__EXERCISE INPUT__
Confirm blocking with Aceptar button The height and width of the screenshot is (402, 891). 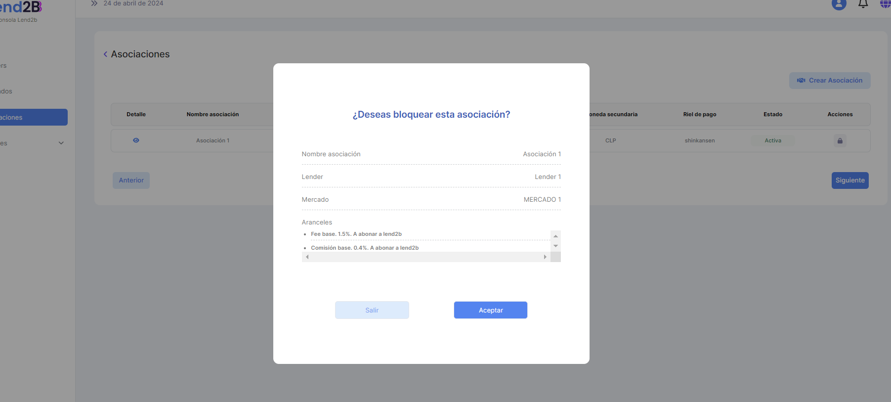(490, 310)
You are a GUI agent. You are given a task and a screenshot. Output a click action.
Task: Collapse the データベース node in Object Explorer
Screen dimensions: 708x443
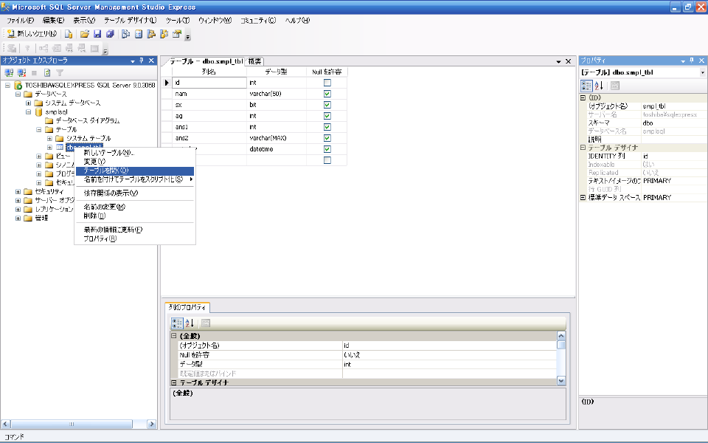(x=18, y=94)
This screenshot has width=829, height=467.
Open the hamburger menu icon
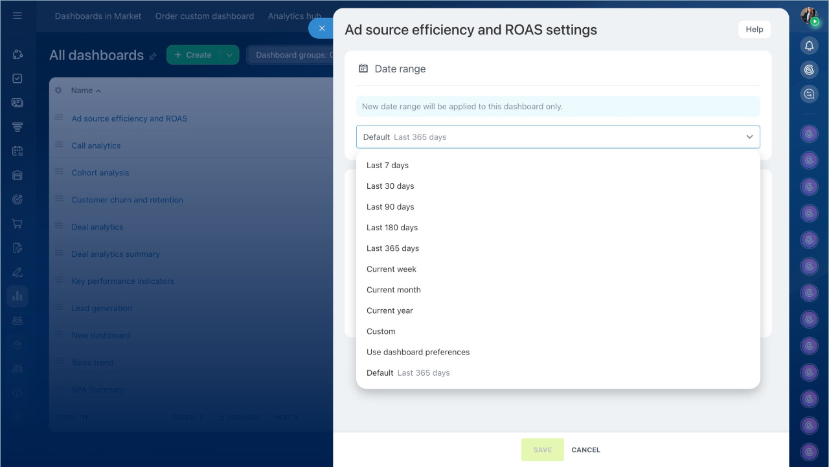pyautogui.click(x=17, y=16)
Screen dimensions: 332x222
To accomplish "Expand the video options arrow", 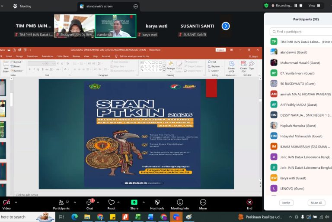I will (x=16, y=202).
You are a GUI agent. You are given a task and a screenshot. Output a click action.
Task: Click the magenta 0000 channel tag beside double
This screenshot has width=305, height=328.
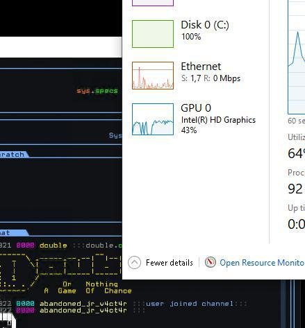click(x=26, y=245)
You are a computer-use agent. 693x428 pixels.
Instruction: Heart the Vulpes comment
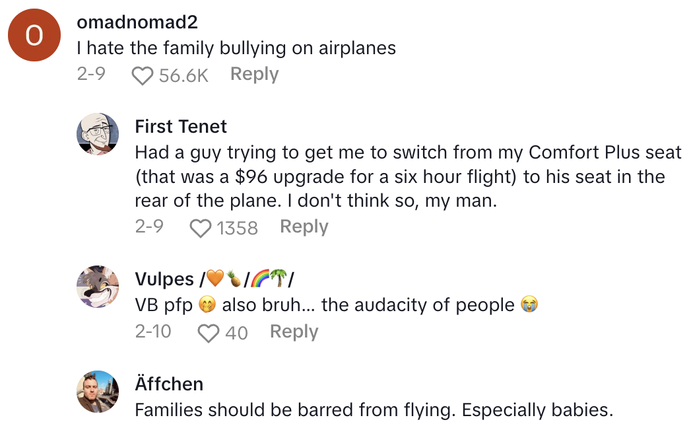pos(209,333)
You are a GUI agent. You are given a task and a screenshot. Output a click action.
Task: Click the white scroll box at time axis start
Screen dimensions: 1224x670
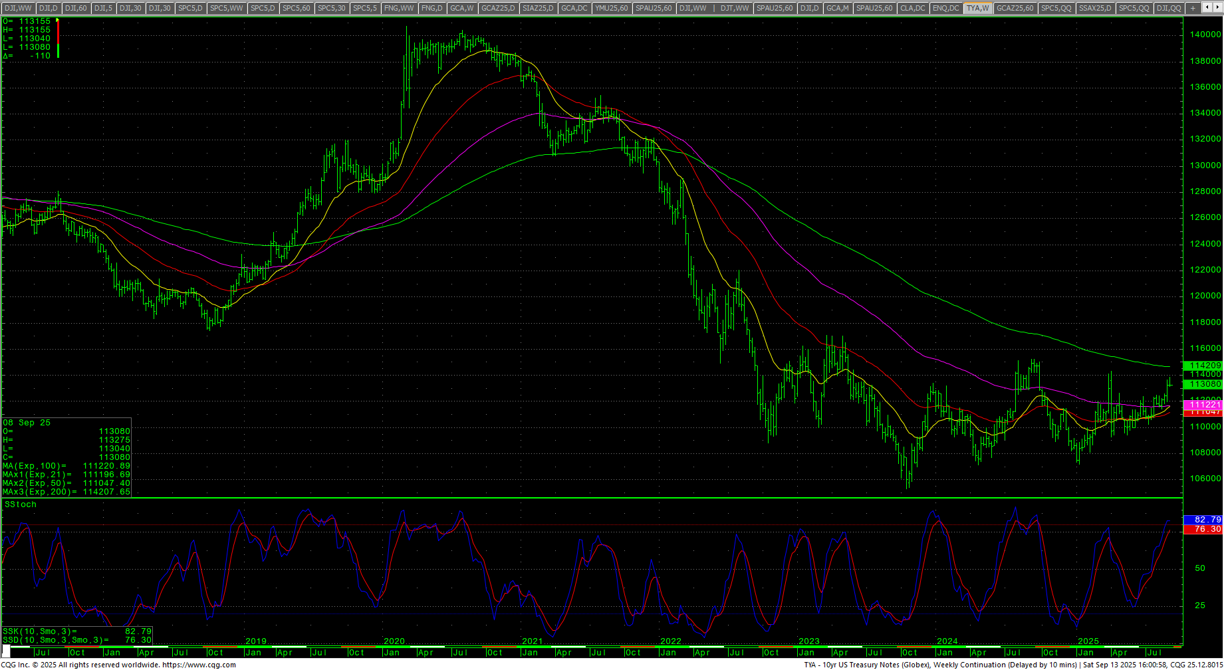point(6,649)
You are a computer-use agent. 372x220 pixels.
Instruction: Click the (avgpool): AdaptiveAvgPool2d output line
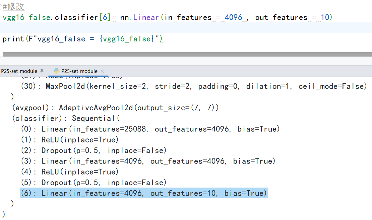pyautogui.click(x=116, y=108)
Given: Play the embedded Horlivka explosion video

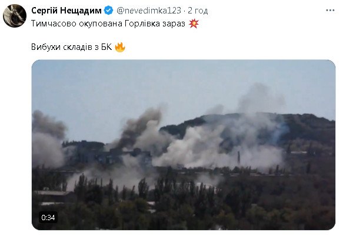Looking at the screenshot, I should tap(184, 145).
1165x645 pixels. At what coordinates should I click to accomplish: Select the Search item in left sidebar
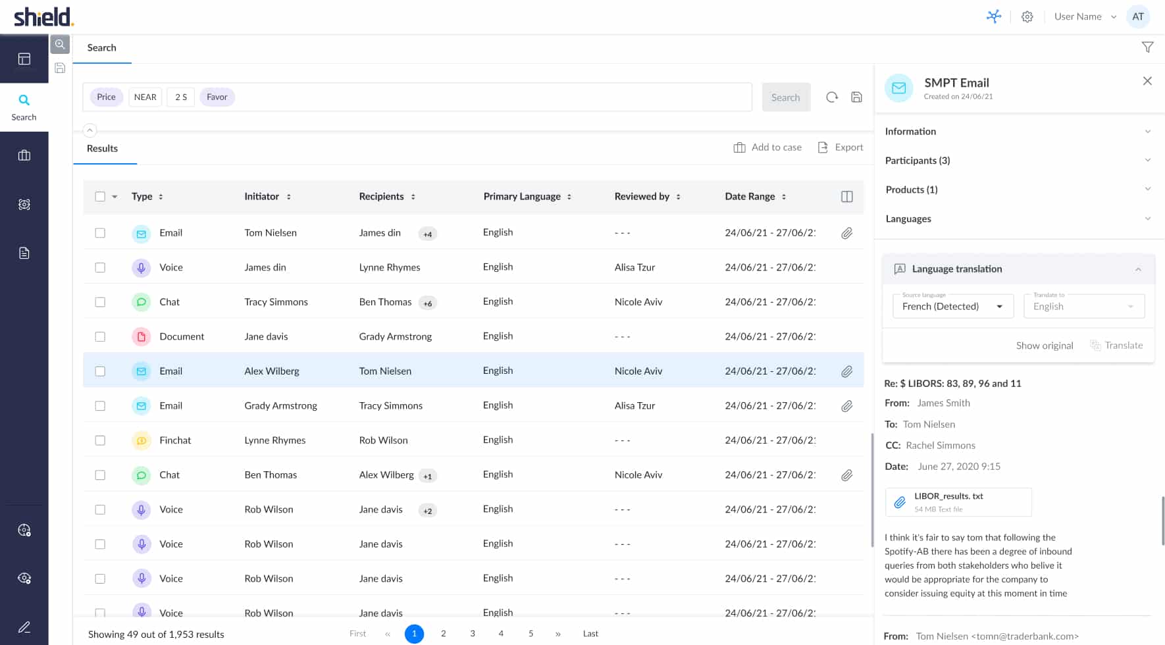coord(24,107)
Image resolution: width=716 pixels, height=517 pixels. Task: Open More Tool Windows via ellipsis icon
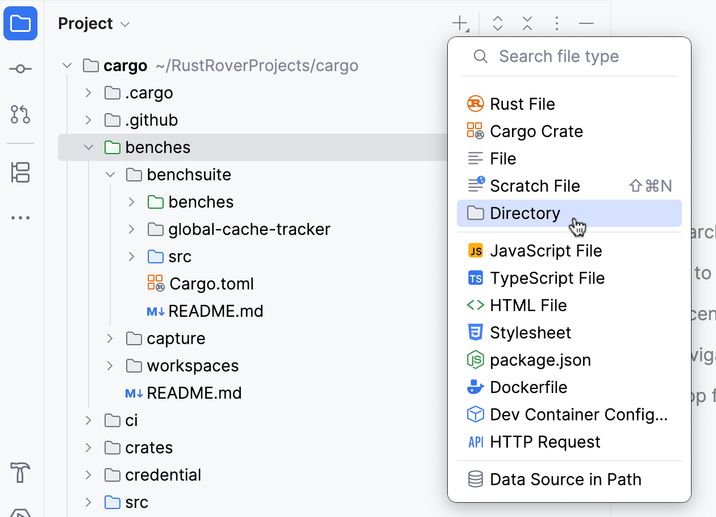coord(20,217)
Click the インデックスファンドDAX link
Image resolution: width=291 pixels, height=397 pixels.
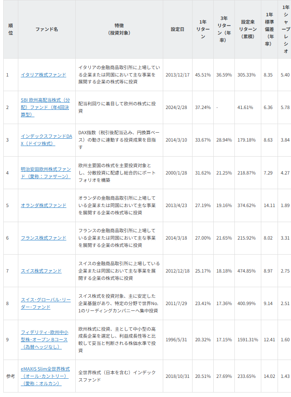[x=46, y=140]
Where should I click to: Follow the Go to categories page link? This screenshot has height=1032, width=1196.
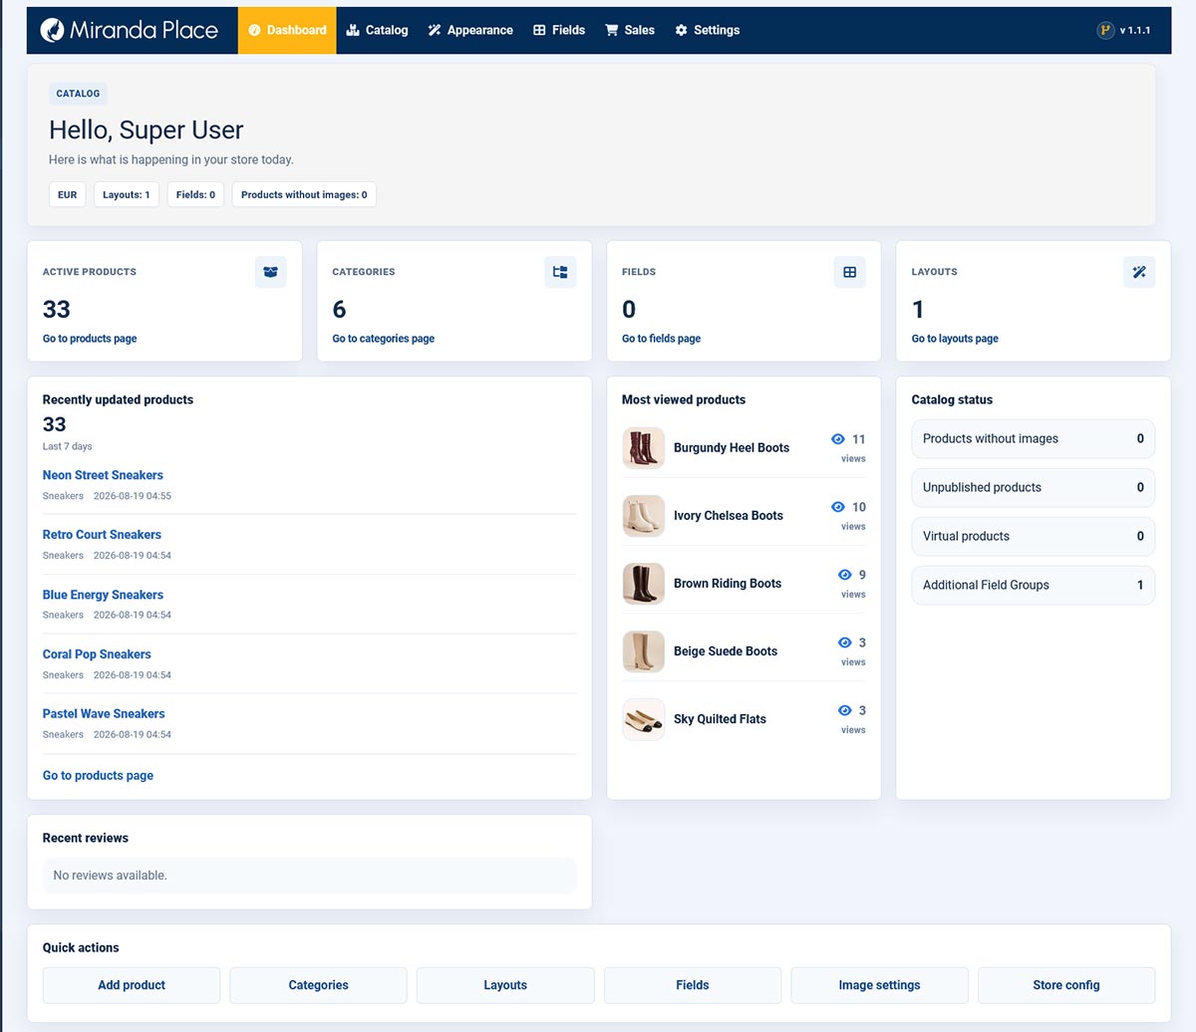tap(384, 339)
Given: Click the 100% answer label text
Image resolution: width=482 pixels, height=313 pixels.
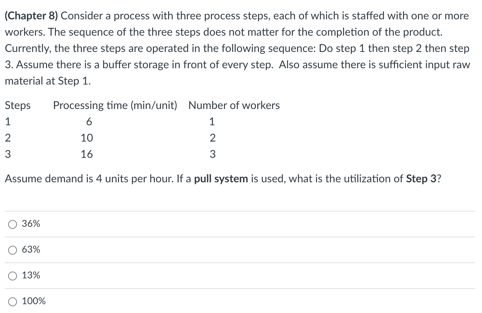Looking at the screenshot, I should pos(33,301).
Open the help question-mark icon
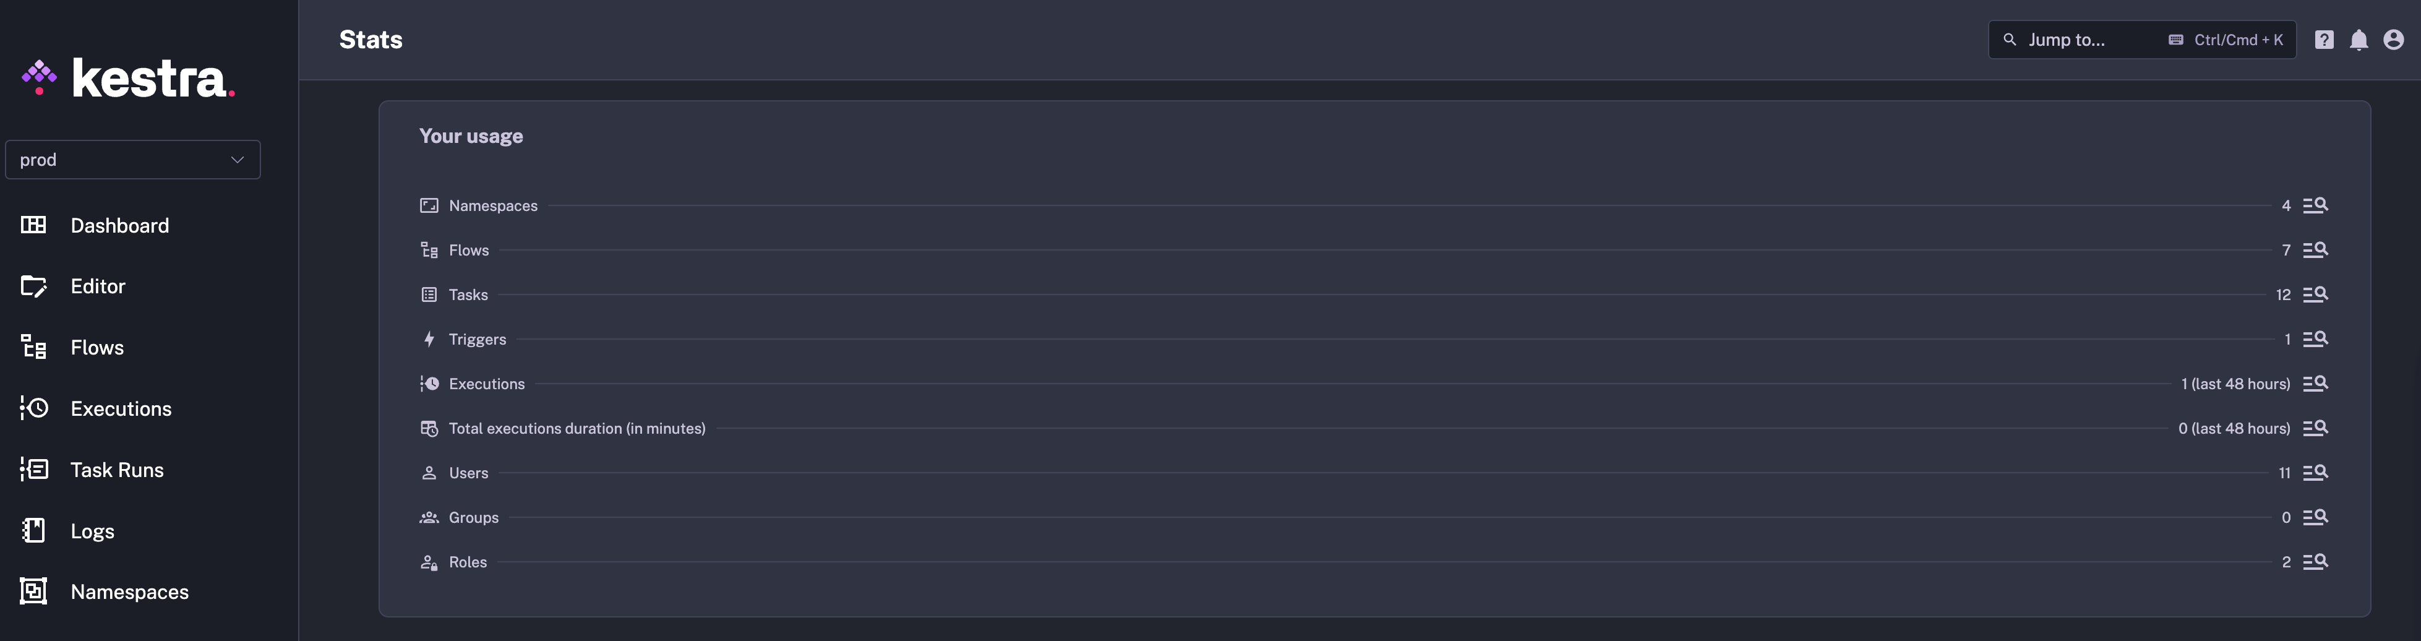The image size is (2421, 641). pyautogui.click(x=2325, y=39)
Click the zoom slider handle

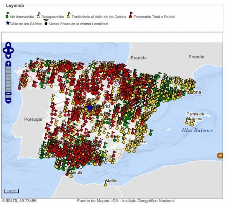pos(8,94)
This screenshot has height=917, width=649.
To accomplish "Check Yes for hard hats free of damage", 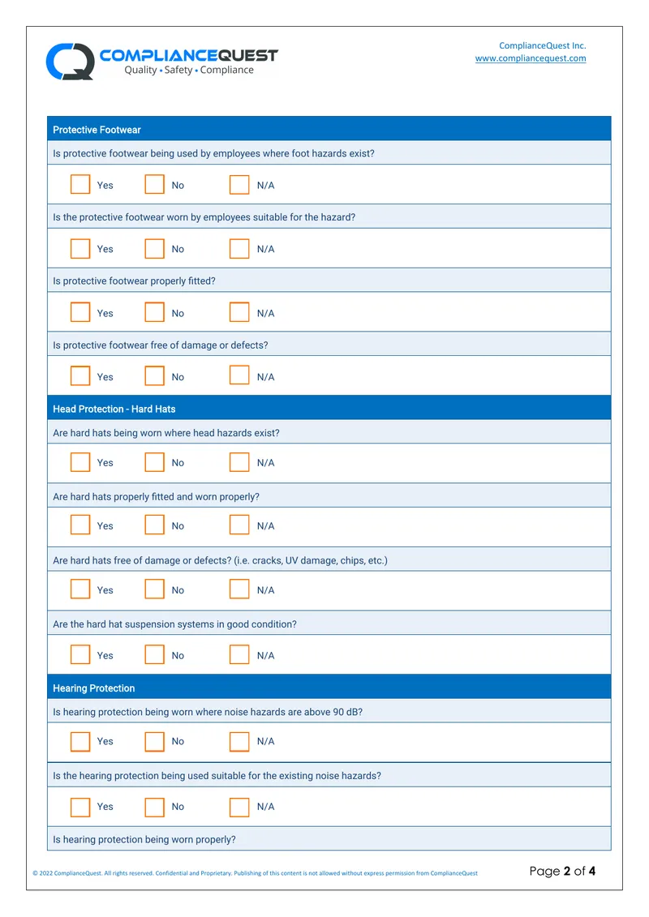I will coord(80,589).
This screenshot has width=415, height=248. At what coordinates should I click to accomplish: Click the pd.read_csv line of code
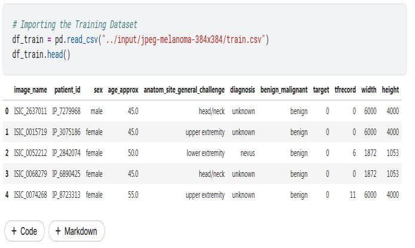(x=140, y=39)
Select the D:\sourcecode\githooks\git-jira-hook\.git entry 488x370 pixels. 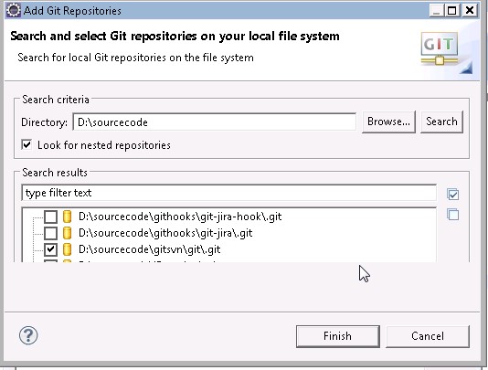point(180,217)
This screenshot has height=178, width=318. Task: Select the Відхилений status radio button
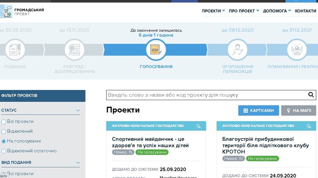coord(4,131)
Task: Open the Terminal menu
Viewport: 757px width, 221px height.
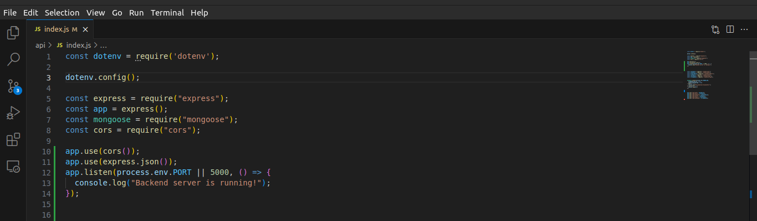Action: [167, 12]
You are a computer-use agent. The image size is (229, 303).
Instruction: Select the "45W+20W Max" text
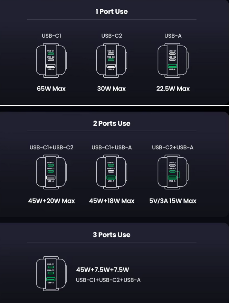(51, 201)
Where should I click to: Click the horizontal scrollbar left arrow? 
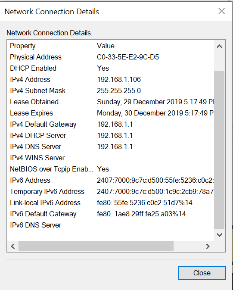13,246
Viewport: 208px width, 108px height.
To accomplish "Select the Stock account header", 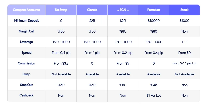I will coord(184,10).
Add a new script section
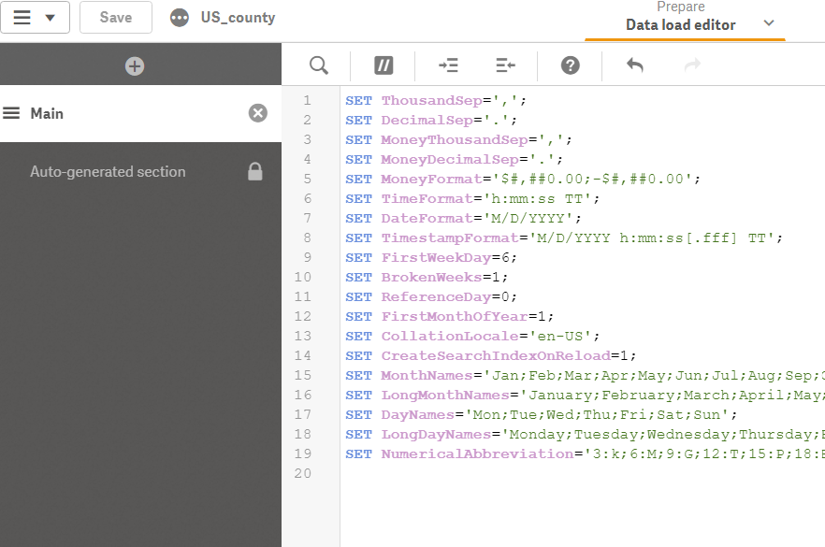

__DESCRIPTION OF THE TASK__
State in a single number how many lines in the data include the word "computer".

__PROBLEM SOLUTION__
3